Add a Zoom connection

If you’re scheduling a meeting, remember to add a Zoom connection. More information about Zoom can be found below.

Zoom Tips

Many meetings will be conducted on Zoom; having face-to-face contact via video conferencing helps in communication and maintaining connection to our colleagues. For many of us, this amount of videoconferencing will be new. Below is some documentation and tips on accessing and using Zoom.

Do use a headset

It can help with sound (both for you and those who are listening to you) and minimize some of the ambient noise.

Do mute your microphone

If you aren’t speaking, mute yourself. This will minimize background noise and help people trying to speak or listen.

Do turn on video if you can

As stated above, having face-to-face contact can help with communication and connection.

Do watch out for backlighting

Backlighting can make it difficult for people to see you on video (for example, a window that is behind you). This can mean that your face is hard to see.

We’re all human

We will all probably have some embarrassing moments on Zoom especially with children, partners, pets, and others also at home—that's okay!

Teams Tips

Microsoft Teams is a great way to communicate and collaborate within groups or departments.

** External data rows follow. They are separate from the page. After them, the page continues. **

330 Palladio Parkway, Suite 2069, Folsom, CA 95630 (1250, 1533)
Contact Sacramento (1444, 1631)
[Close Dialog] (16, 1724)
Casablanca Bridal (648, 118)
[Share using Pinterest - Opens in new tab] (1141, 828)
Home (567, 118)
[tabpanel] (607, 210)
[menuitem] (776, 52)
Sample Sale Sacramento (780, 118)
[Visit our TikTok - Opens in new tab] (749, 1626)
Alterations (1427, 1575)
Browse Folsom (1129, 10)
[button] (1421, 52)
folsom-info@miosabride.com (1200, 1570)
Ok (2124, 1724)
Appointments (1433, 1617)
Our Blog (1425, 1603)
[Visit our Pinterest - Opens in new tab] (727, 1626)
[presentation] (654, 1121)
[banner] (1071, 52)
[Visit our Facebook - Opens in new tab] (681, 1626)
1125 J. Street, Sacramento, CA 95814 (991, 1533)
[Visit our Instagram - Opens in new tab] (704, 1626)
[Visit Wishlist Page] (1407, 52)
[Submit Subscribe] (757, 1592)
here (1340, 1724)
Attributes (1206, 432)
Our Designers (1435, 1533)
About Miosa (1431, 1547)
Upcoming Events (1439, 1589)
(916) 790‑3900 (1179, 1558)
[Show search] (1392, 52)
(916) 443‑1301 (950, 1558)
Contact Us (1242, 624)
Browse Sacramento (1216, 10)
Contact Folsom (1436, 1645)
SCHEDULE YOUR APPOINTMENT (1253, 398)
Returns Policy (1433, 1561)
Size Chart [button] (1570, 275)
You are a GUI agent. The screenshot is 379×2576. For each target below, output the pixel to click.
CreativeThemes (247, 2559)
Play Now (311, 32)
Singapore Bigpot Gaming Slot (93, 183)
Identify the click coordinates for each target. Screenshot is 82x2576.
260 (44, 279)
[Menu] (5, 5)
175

It adds Instant Messaging, Audio, Video, and integration capabilities to help a group's workflow. Teams is most comparable to a competitive product, Slack. Microsoft Teams will eventually be replacing Skype for Business (TBD date).

Microsoft Teams sits on top of an Office 365 Group

As a reminder, Office 365 Groups offer a Distribution List, shared mailbox archive, shared calendar, Planner, OneDrive storage, Team SharePoint site, and Flow/Forms integration.